• [WHAT YOU WILL DO] From the entries below, return exactly the lines beginning at the one that contains "The height and" and ending at the one that contains "Task: Click the green Проверить button", both of them included, and only those lines.

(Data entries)
_____

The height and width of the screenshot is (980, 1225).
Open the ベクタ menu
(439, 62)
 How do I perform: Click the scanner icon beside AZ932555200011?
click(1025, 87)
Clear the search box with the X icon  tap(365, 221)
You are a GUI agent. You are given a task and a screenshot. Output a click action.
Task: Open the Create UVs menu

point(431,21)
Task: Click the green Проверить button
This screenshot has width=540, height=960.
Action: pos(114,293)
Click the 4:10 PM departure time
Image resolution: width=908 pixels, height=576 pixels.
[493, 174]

_____

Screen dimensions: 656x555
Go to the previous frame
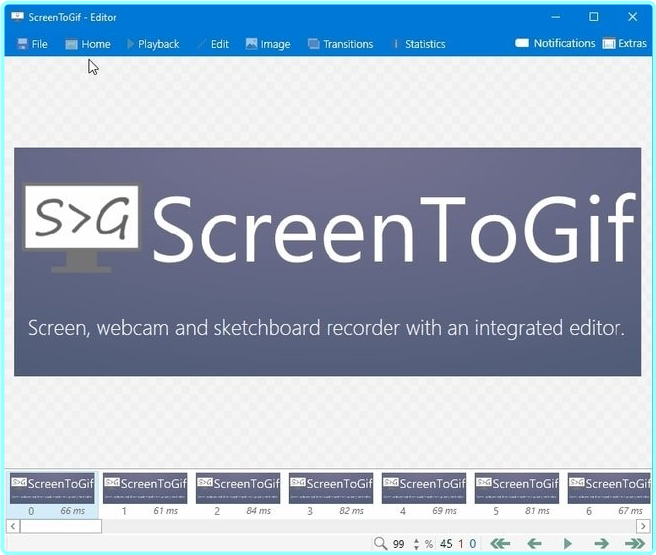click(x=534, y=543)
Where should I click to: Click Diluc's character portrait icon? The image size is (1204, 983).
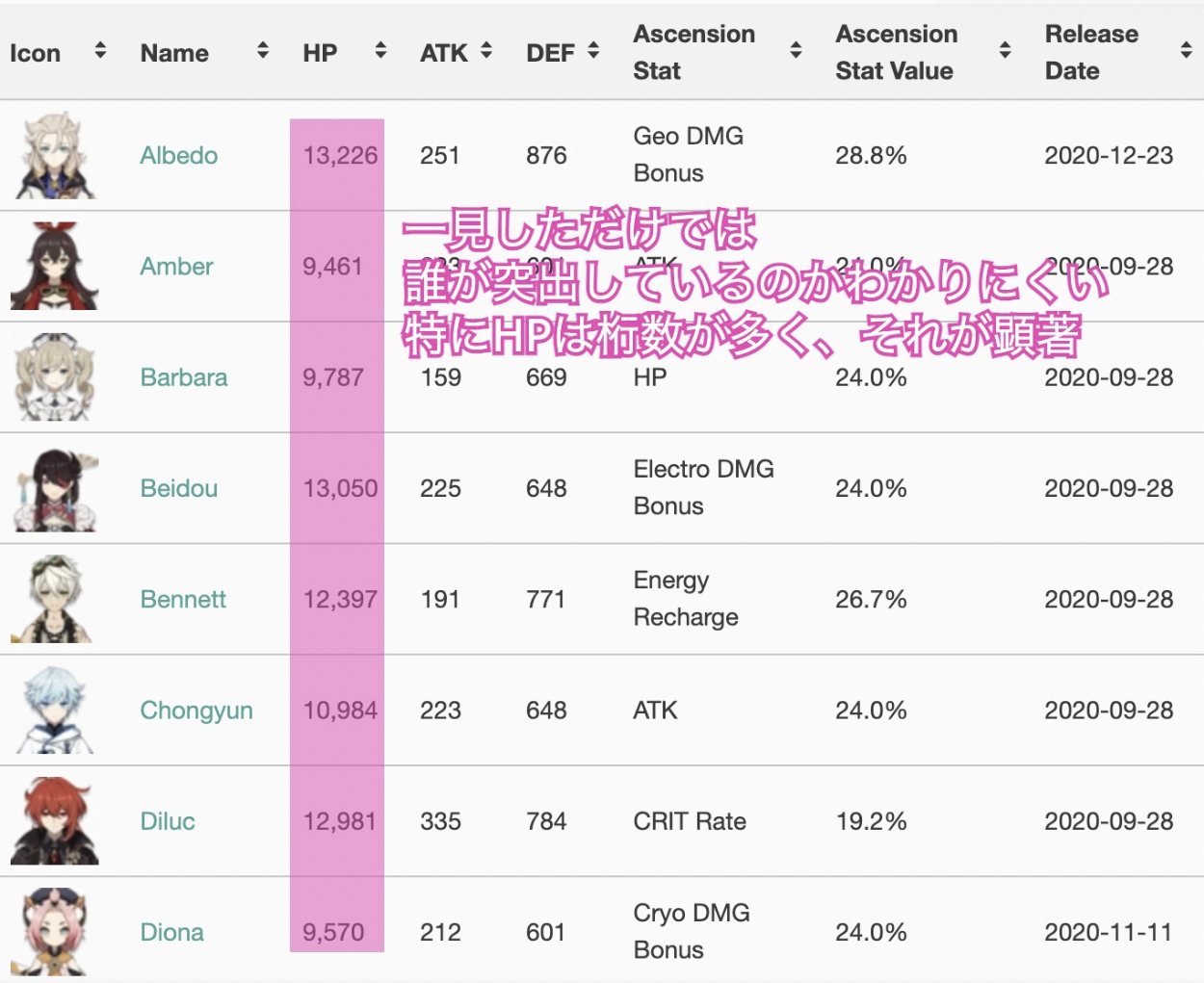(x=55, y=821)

_____

• [ANSWER TO THIS TASK]
The height and width of the screenshot is (980, 1225).
Open the ベクタ menu
(439, 62)
 How do I perform: Click the scanner icon beside AZ932555200011?
click(1025, 87)
Clear the search box with the X icon  tap(365, 221)
You are a GUI agent. You are given a task and a screenshot. Output a click action.
Task: Open the Create UVs menu

point(431,21)
Task: Click the green Проверить button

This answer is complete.